The present disclosure relates to prompt setting of an image generation AI.
As one of the functions of software creating a posture, a leaflet and the like, there is a function with which a user selects a desired template from among a variety of templates prepared in advance and inserts an arbitrary character, an image captured by the user him/herself, and the like into the template. In this regard, Japanese Patent Laid-Open No. 2017-037557 has disclosed a technique to enable retrieval of an image suitable to a template from an image group prepared separately by extracting a word from property information on an object, which is included in the template, and creating a retrieval keyword.

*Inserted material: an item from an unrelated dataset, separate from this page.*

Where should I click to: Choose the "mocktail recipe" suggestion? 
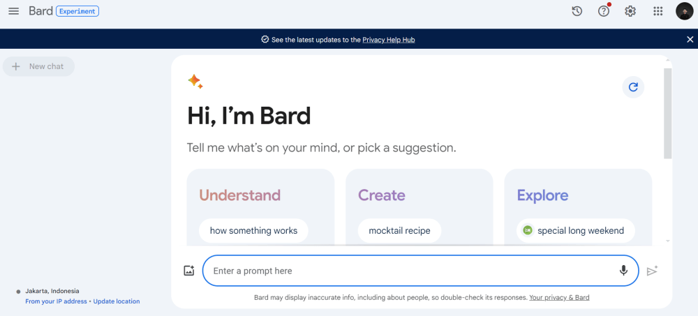(x=399, y=230)
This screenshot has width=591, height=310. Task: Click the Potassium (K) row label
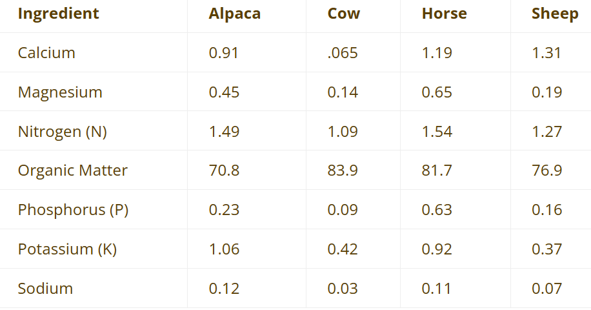67,249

For example, among software creating a poster and the like, software having a function of generating an image by using a generation AI (Artificial Intelligence) has appeared. This image generation function is a function with which in a case were a user inputs a word or sentence as a prompt to the generation AI, the AI automatically generates an image based on the input prompt (word or sentence). Here, for example, it is assumed that the template of a poster to be used is in the style of illustration. In a case of inserting an image into the template in the style of illustration, a user inputs an arbitrary prompt to the generation AI in expectation of an image in the same style of illustration. However, in a case where a prompt the user inputs is not appropriate, the generation AI generates, for example, a realistic image, and therefore, it may happen that the image is not suitable to the style and atmosphere of the template to be used. In the case such as this, it is necessary for the user to repeat image generation by the generation AI by making an attempt to input another prompt and so on, and therefore, it takes time and effort of the user. As described above, to find out and input an appropriate prompt for obtaining desired contents to the generation AI is a difficult and time-consuming work for a user.

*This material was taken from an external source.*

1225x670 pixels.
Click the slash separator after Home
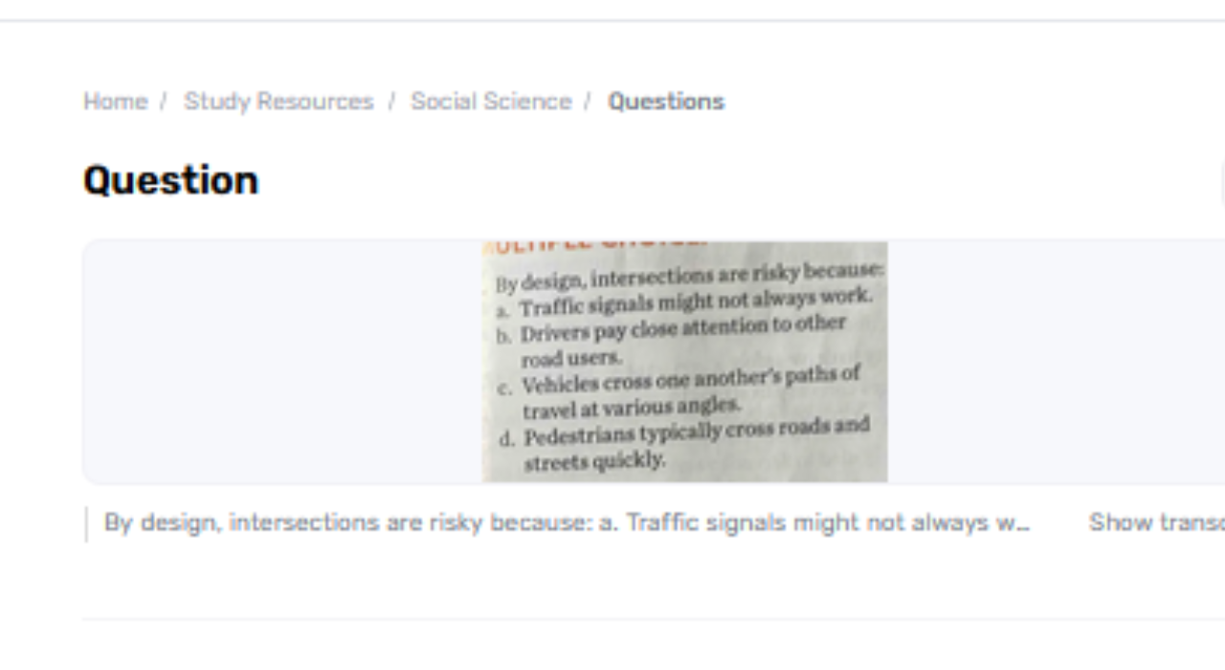tap(161, 101)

The information processing apparatus for causing a generation AI to generate contents according to the present disclosure includes: one or more memories storing instructions; and one or more processors executing the instructions for: deriving a specific character string based on information obtained relating to a user; and setting the derived specific character string as a negative prompt designating the generation AI should not to generate what kind of contents.
Further features of the present disclosure will become apparent from the following description of exemplary embodiments with reference to the attached drawings.
Hereinafter, with reference to the attached drawings, the present disclosure is explained in detail in accordance with preferred embodiments. Configurations shown in the following embodiments are merely exemplary and the present disclosure is not limited to the configurations shown schematically.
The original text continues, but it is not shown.